== Instructions to follow ==
Nothing but an exact repetition of the listing should be returned.

* * *

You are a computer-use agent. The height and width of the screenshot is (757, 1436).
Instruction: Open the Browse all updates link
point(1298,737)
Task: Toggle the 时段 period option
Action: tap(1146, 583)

* * *

== Expected answer ==
You are a computer-use agent. The height and width of the screenshot is (757, 1436).
Instruction: Open the Browse all updates link
point(1298,737)
Task: Toggle the 时段 period option
Action: tap(1146, 583)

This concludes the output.